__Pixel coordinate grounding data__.
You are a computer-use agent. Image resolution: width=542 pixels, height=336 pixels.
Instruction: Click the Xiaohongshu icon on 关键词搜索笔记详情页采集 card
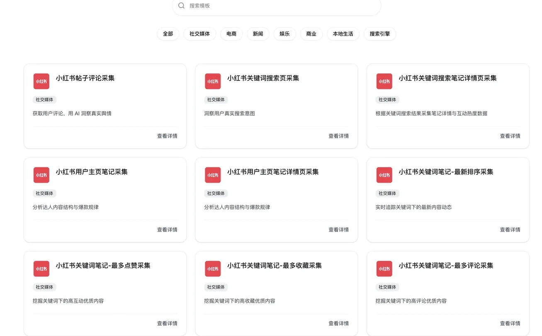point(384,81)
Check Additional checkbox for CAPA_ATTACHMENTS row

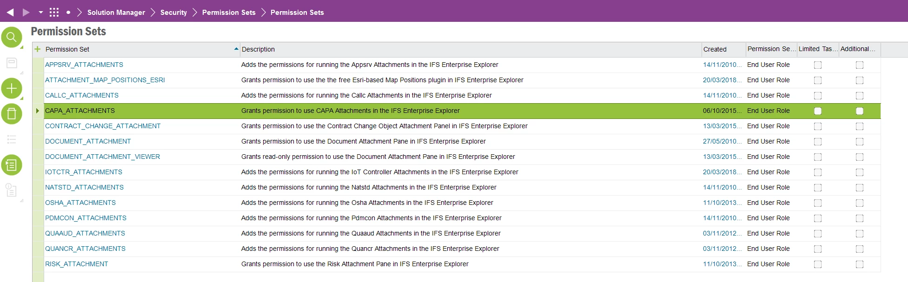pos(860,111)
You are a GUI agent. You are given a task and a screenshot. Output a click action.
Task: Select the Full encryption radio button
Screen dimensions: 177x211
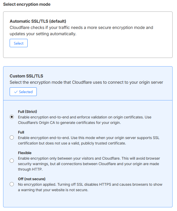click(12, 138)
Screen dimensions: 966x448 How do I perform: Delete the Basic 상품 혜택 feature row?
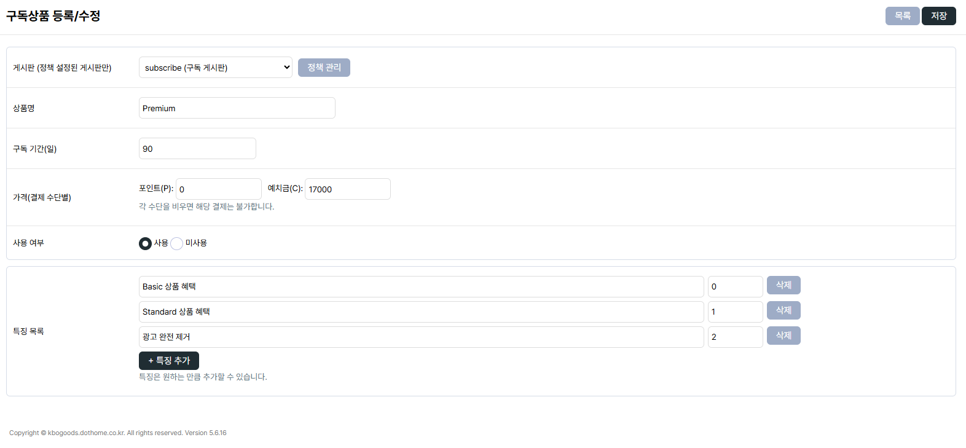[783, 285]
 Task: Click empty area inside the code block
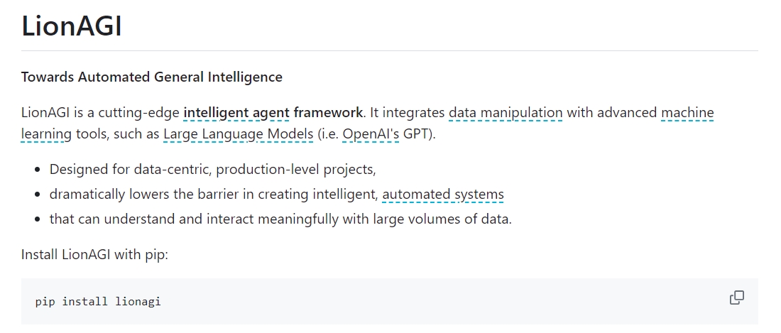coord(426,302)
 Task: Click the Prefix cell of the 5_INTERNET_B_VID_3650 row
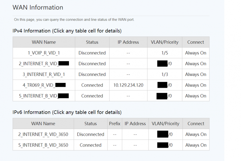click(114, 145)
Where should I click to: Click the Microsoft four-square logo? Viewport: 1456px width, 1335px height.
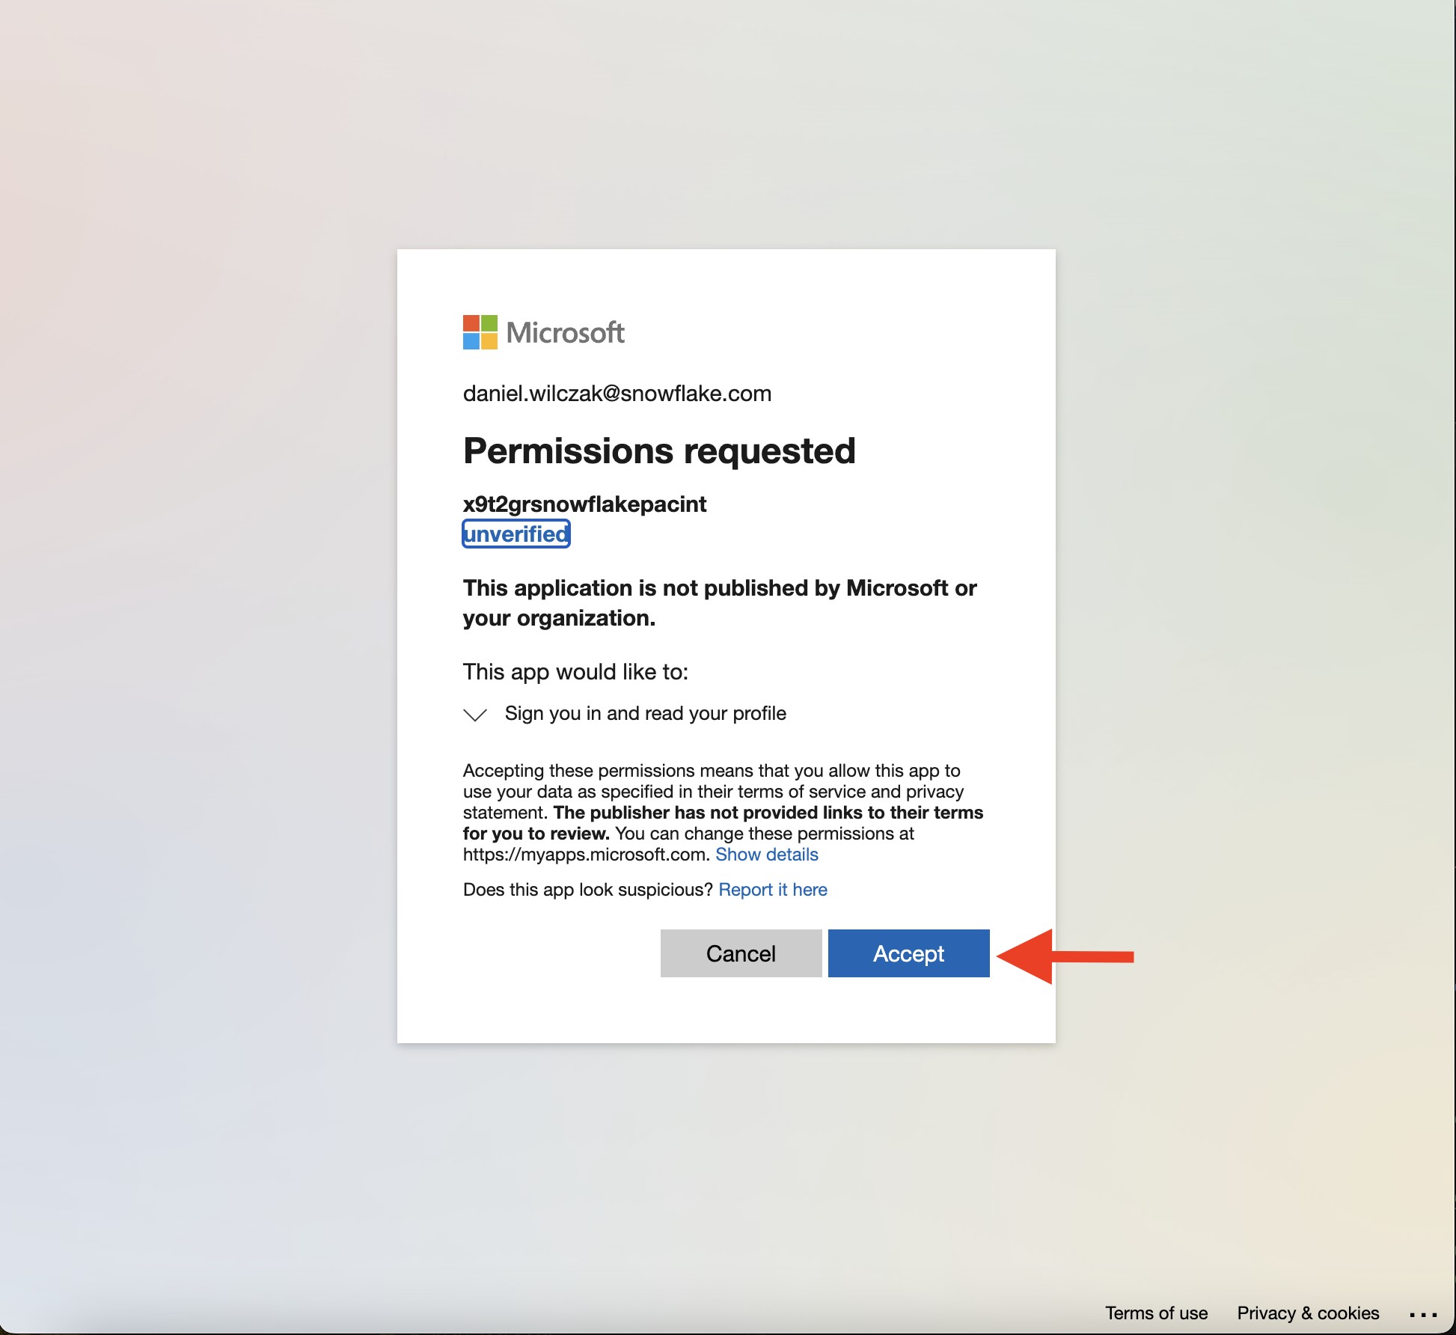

__Required action__.
Omit the pictures and retype exactly the lines from the one containing "Screen dimensions: 966x448" through the end of the entries above.

__Exercise solution__.
Screen dimensions: 966x448 How do I perform: Delete the Basic 상품 혜택 feature row?
[783, 285]
 Task: Click empty area inside the code block
coord(426,302)
 Task: Click the Prefix cell of the 5_INTERNET_B_VID_3650 row
click(114, 145)
Where should I click to: Click the Microsoft four-square logo? Viewport: 1456px width, 1335px height.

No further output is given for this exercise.